::: Entries provided

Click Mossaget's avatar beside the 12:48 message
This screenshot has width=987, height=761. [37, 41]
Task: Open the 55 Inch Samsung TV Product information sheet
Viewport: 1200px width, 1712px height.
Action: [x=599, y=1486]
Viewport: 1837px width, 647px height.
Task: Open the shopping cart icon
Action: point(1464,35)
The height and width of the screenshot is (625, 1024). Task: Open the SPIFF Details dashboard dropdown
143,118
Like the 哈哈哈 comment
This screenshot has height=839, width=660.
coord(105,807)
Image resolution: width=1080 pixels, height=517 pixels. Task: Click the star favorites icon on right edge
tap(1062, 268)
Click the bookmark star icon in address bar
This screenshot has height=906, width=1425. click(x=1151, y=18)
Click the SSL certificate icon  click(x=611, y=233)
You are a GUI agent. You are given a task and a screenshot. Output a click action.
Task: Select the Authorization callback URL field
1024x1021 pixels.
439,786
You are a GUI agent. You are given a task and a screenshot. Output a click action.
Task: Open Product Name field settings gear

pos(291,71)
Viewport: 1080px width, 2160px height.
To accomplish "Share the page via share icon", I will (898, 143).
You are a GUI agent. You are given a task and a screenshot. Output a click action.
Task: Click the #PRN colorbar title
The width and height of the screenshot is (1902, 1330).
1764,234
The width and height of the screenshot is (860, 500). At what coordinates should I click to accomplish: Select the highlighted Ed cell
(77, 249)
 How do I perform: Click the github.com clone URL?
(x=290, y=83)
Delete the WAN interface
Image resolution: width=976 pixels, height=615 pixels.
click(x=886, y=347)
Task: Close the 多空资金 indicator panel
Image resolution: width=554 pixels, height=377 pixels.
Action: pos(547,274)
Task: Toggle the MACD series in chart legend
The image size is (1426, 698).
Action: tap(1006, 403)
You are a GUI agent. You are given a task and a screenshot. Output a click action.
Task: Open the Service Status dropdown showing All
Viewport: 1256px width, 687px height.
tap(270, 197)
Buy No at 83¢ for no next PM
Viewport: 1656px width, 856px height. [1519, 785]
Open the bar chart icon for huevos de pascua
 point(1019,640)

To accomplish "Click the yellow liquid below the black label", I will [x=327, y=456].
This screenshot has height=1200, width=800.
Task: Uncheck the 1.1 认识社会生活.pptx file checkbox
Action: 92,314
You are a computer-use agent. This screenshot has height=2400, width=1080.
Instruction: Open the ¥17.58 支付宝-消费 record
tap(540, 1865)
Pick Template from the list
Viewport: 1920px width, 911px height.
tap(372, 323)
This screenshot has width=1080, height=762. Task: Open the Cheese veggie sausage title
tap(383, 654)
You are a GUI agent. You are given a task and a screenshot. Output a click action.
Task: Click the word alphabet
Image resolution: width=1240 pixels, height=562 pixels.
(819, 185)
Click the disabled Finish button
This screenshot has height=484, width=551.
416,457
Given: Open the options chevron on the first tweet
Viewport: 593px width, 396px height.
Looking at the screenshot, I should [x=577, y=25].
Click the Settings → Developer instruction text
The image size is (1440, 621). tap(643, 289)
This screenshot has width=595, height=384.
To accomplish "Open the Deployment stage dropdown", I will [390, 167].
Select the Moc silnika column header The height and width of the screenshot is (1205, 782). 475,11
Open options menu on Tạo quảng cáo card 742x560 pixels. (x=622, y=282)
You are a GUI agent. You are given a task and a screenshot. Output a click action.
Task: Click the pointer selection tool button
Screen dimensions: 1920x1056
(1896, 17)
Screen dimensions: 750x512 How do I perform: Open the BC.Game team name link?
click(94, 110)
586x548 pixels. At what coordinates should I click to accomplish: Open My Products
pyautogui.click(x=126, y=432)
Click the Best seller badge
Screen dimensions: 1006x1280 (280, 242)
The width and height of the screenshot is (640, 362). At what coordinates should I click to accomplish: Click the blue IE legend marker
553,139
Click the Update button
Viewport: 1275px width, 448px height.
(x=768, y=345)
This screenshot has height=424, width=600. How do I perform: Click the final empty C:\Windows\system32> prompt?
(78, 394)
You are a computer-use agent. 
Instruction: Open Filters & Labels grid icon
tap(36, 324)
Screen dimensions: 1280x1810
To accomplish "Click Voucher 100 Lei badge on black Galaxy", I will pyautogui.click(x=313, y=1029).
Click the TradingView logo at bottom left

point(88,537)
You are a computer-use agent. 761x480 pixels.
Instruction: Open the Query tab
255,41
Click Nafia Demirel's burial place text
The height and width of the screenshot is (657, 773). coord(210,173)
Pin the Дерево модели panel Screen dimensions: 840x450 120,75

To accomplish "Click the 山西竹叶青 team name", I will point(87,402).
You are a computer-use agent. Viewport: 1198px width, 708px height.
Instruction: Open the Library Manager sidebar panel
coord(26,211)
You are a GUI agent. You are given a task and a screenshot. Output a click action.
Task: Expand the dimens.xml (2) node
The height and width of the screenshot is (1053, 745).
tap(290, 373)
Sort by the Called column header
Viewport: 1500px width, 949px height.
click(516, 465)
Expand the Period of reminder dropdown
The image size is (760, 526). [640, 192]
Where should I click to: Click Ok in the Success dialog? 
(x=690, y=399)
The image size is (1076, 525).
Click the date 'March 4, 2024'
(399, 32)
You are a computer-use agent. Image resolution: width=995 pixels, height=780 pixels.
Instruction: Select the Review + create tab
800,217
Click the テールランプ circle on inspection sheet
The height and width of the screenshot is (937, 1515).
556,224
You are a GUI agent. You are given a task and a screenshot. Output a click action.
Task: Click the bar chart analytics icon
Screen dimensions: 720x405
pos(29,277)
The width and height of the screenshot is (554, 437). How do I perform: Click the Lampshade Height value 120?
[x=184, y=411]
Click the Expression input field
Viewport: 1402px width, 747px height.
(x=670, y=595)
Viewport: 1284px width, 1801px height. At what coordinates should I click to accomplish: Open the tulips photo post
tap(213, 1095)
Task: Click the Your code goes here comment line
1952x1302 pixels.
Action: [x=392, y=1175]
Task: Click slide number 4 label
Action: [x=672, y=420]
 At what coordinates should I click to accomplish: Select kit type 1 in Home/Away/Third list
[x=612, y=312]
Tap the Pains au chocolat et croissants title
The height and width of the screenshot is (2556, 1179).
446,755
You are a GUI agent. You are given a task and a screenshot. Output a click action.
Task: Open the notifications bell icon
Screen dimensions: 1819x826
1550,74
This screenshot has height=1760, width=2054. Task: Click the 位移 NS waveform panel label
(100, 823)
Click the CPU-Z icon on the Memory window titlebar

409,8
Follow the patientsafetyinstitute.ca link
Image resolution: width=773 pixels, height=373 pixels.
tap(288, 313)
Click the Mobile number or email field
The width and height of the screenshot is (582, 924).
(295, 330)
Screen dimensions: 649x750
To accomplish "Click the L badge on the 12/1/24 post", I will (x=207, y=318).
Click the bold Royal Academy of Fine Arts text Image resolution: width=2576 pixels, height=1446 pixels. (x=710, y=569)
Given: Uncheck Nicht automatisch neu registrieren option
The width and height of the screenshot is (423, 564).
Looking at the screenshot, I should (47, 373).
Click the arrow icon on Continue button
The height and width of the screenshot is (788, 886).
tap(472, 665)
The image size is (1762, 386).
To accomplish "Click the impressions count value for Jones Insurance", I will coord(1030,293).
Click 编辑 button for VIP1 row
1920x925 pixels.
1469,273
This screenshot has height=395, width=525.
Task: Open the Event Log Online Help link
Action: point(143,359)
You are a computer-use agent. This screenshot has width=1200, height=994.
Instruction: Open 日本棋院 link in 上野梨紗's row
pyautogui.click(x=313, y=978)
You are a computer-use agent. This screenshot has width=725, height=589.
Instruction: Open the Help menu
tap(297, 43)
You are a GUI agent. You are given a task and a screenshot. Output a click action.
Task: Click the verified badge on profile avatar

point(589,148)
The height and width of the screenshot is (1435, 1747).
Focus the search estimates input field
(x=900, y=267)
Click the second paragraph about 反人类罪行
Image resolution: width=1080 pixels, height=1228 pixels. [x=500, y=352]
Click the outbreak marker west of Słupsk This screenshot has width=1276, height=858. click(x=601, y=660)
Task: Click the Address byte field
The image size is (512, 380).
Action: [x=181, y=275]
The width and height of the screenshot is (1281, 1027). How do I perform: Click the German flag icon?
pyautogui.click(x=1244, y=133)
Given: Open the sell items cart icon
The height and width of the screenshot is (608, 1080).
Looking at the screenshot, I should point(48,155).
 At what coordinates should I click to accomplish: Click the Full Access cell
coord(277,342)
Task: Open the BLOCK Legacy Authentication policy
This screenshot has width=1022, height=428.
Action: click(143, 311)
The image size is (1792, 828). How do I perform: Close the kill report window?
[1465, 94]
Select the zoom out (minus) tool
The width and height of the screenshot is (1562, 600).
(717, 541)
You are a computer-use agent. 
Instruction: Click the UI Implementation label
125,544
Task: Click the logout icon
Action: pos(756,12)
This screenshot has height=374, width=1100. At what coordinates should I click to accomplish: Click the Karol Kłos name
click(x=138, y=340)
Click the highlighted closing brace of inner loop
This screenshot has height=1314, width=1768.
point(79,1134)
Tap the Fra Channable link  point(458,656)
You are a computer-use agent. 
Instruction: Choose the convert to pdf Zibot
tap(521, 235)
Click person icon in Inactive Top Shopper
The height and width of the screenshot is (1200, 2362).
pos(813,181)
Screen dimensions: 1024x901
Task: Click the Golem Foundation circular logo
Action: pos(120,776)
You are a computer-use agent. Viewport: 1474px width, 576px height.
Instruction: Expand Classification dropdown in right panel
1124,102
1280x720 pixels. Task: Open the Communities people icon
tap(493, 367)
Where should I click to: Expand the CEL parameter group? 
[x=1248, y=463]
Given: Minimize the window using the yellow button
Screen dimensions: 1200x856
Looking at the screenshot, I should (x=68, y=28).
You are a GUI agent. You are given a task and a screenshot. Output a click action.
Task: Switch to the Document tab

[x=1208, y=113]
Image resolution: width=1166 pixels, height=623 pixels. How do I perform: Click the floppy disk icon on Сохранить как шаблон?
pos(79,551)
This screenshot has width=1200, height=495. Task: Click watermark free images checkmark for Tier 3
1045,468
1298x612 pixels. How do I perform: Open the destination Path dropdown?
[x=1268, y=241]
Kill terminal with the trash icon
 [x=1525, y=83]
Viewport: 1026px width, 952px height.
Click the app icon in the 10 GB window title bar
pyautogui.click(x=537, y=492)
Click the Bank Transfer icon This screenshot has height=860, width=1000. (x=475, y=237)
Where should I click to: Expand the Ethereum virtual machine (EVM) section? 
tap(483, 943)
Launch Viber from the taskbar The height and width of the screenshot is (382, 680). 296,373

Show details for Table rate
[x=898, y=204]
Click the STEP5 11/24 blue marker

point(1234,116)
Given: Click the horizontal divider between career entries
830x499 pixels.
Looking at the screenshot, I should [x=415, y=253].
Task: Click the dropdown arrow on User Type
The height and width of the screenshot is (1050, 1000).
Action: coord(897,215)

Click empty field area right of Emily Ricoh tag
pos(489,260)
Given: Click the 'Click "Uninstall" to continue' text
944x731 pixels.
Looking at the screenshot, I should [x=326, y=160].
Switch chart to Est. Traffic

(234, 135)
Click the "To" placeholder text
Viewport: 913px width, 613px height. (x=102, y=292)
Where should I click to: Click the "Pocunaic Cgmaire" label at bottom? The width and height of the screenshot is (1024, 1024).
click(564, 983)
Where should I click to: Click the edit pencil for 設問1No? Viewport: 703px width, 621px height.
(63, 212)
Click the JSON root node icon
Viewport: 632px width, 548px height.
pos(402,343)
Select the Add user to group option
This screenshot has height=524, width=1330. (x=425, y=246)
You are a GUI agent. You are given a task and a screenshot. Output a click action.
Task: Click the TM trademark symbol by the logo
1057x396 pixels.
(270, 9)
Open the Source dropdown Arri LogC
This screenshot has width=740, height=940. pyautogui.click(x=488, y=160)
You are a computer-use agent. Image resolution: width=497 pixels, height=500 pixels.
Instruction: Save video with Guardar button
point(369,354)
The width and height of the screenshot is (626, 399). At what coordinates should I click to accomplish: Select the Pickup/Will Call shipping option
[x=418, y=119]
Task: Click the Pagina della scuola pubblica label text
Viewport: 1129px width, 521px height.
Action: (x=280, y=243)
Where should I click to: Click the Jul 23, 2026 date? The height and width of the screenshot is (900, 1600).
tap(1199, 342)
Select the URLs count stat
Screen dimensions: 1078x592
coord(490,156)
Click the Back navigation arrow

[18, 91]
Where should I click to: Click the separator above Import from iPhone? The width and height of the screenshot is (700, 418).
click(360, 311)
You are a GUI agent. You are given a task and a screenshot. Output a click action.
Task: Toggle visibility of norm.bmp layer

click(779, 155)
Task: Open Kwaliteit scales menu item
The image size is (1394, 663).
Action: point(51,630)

::::::

**Exercise objective:** Only one thing is wanted in reply: the number of lines in the entries that hold the string "column".

**The completed task:** 2